The movie is beautifully shot on film and utilises natural lighting at every opportunity which enhances the connection with the characters. The editing, both in visuals and sound, create genuine emotion through overlayed sounds, back-and-forth sequences and smash cuts.

Bordering on horror, a sentiment aided by Asaf Avidan’s haunting, suspenseful and emotional cello-featuring score, the film is grounded in the very real and tragic ill-treatment of women with a focus on the living. It seems like it could have been easy to physically depict the spirits, but it is hard to imagine that such an approach would garner the same effect.

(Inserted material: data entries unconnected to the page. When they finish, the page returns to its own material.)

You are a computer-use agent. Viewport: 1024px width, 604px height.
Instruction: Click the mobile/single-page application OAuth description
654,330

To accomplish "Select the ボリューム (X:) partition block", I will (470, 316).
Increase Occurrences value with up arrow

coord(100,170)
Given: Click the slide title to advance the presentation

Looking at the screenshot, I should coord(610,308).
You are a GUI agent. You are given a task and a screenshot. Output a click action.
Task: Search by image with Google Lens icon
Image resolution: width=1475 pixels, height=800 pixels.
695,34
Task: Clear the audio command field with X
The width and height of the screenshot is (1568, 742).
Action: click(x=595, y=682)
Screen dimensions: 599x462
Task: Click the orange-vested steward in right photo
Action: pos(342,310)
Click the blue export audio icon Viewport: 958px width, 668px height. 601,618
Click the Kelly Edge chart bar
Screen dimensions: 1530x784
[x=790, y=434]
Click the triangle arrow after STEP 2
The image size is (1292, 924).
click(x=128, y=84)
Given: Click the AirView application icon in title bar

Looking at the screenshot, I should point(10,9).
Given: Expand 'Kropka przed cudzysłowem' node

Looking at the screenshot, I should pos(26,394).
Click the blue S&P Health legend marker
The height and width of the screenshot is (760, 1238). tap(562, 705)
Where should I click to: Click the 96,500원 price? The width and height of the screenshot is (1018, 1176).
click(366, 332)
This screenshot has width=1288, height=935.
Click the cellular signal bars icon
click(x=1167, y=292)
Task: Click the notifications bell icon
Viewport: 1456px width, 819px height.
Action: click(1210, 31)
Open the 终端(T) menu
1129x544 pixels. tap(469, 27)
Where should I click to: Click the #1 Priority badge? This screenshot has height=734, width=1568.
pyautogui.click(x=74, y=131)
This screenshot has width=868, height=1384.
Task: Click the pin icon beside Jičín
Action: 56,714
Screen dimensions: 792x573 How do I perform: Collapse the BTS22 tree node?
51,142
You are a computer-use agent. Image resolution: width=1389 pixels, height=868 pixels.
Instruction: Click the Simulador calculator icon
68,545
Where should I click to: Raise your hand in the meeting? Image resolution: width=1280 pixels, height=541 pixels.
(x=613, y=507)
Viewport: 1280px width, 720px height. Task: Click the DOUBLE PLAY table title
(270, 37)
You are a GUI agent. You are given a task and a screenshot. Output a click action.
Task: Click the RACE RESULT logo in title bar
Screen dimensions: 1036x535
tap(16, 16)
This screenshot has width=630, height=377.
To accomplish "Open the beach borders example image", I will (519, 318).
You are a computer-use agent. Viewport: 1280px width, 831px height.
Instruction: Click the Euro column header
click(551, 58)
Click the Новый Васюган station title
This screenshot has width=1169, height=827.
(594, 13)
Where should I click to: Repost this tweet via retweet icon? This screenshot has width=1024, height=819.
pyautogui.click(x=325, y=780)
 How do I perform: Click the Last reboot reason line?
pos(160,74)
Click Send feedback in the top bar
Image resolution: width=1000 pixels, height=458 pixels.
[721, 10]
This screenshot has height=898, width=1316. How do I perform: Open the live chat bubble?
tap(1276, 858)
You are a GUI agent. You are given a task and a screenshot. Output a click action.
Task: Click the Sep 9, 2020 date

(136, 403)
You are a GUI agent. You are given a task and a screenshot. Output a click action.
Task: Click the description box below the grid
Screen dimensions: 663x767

Whether Eugénie’s capacity to serve as an afterlife conduit is to be considered a blessing or a curse constitutes a major part of the film’s narrative; whilst some hail the “miracles” she performs, others disparagingly accuse her of “witchcraft”. Indeed, Laurent not only presents but deftly challenges the hypocritical ideologies on display. Eugénie is at once demonised as a witch yet ostracised as mentally ill, her social castration for speaking to unseen entities coming from those who would also pray to God.

Another interesting hypocrisy amongst everything comes from the unpleasant hospital director Jean-Martin Charcot, played despicably by Grégoire Bonnet. Charcot continuously aims to assert his dominance and insists that nothing can go wrong with the treatment of his patients, despite the fact that the confined women are incessantly tormented and abused in the name of his psychiatric research. Despite his claims that he is “responsible” for his patients, he does nothing to actually care for them himself but instead merely governs from afar; the facade of dutiful care that he presents is clearly undermined by his exploitation of his patients, but more cleverly through Laurent’s screenplay: “Empty the chamber pots. I can smell them from here.”

The film does at times feel slightly too long, even if certain plot developments and themes are underexplored, particularly with regards to the communication with spirits. Perhaps Laurent was slightly too ambitious, trying to weave one too many threads.

Verdict

Nonetheless, The Mad Women’s Ball is a deeply feminist film, stamped with a demand for female agency and bodily autonomy, that is profoundly melancholic and at times devastating, plagued with sorrow but buoyed by comparatively heartwarming moments of bittersweetness.